Exercise instructions:
Only the lines from the one containing "Task: Open the user account icon" through the end of the records should be retyped, exactly and including both ends; pictures stay out.

Saved entries:
.....

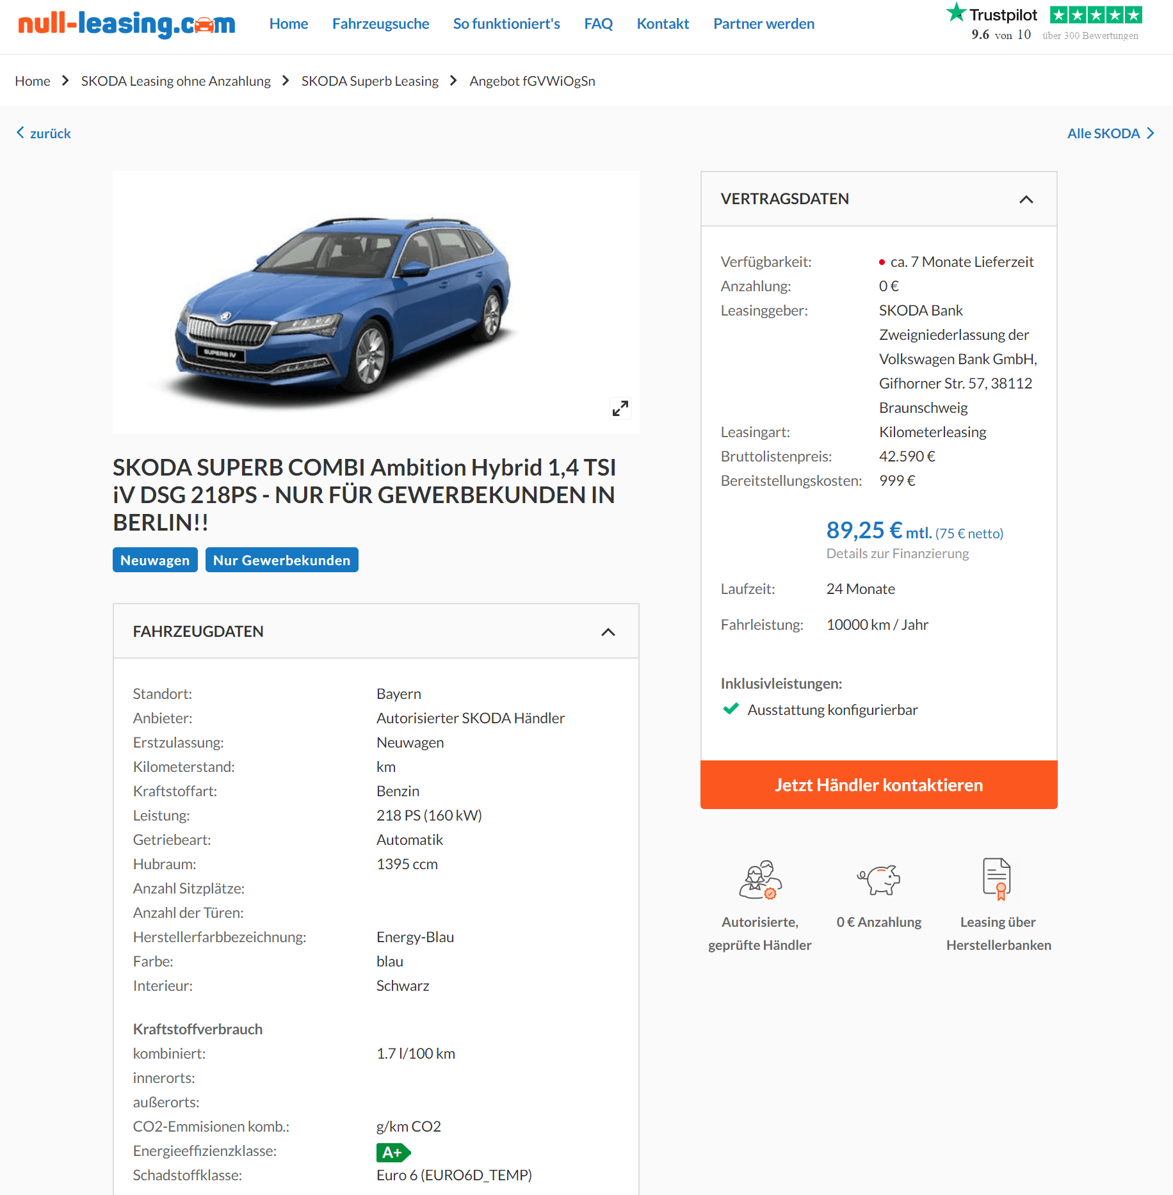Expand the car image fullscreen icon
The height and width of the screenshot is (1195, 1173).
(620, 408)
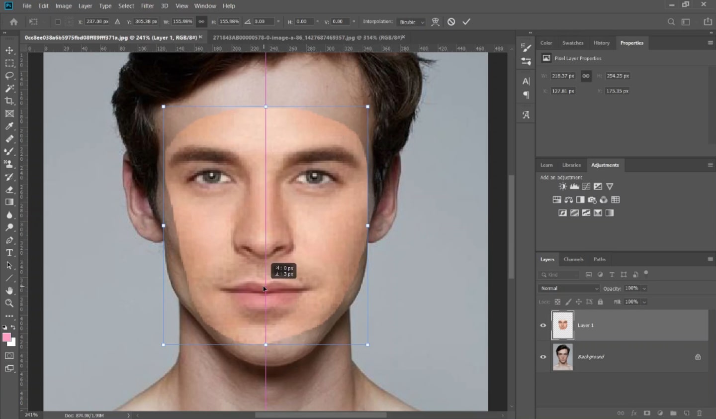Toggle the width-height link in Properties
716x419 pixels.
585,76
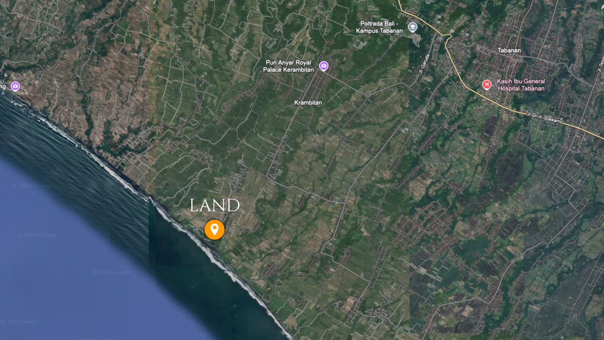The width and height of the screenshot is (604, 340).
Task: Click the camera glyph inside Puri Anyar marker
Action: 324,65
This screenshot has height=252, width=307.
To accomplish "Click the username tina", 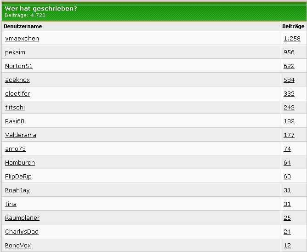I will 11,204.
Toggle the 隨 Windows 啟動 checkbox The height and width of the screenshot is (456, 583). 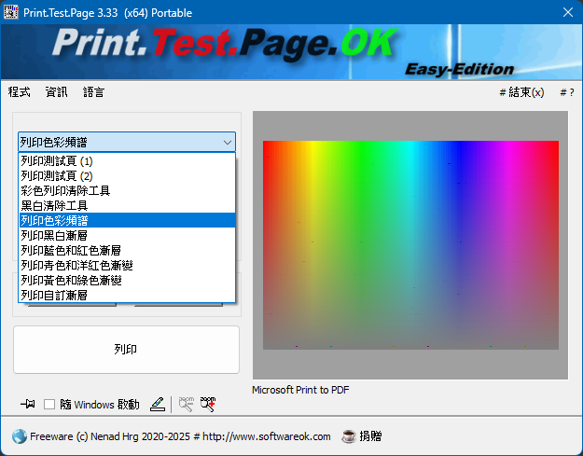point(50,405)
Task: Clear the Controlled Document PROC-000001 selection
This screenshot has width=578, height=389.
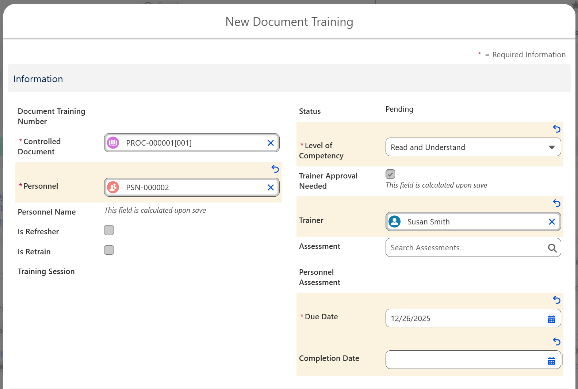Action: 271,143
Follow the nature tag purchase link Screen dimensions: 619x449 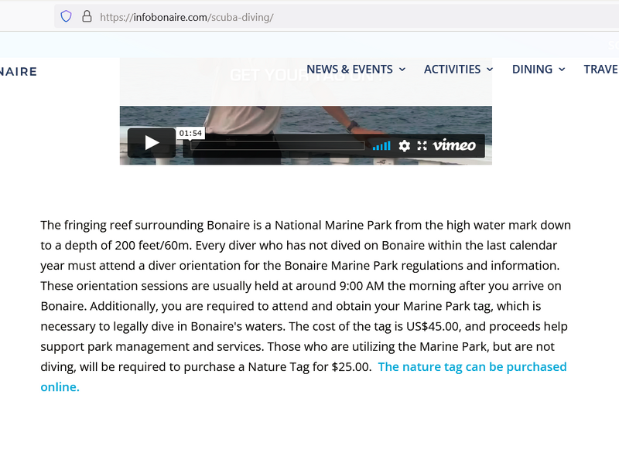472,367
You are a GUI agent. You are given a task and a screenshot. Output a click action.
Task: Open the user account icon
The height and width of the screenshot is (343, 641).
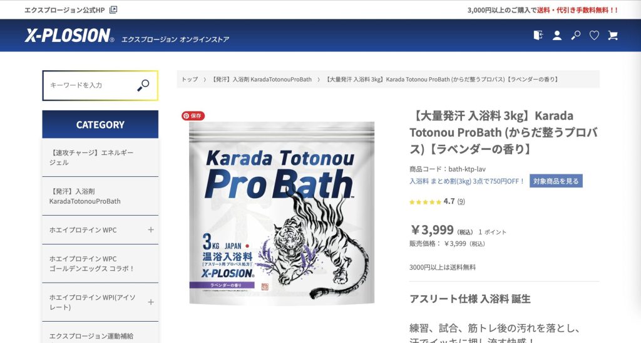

.....

Task solution:
Task: Open the user account icon
The height and width of the screenshot is (343, 641).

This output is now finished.